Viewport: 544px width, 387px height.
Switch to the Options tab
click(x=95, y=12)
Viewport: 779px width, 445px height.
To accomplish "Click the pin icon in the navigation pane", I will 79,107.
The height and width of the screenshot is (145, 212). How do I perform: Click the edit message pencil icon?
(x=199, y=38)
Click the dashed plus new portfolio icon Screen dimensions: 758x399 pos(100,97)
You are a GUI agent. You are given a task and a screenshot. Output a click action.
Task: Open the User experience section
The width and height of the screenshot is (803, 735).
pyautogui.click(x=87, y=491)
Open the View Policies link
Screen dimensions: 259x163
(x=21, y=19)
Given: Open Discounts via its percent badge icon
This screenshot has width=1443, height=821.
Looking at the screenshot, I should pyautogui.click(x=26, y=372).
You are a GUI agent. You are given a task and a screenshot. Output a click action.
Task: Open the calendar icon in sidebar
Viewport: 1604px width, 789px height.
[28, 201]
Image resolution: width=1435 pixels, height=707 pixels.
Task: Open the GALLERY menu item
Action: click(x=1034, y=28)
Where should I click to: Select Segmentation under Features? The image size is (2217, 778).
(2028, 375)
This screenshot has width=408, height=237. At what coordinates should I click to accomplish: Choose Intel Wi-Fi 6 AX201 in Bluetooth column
________________________
- _Requirements_
Starting at the line with "Open the View Policies link" and ending at the end of the records, write those lines out again, substituting "Coupons" for "Discounts" and keeping everything else the same.

- _Solution below_
Open the View Policies link
Screen dimensions: 259x163
(x=21, y=19)
Given: Open Coupons via its percent badge icon
This screenshot has width=1443, height=821.
Looking at the screenshot, I should pyautogui.click(x=26, y=372).
You are a GUI agent. You are given a task and a screenshot. Output a click action.
Task: Open the calendar icon in sidebar
Viewport: 1604px width, 789px height.
[28, 201]
Image resolution: width=1435 pixels, height=707 pixels.
Task: Open the GALLERY menu item
Action: click(x=1034, y=28)
Where should I click to: Select Segmentation under Features? The image size is (2217, 778).
(2028, 375)
This screenshot has width=408, height=237. At what coordinates should I click to accomplish: Choose Intel Wi-Fi 6 AX201 in Bluetooth column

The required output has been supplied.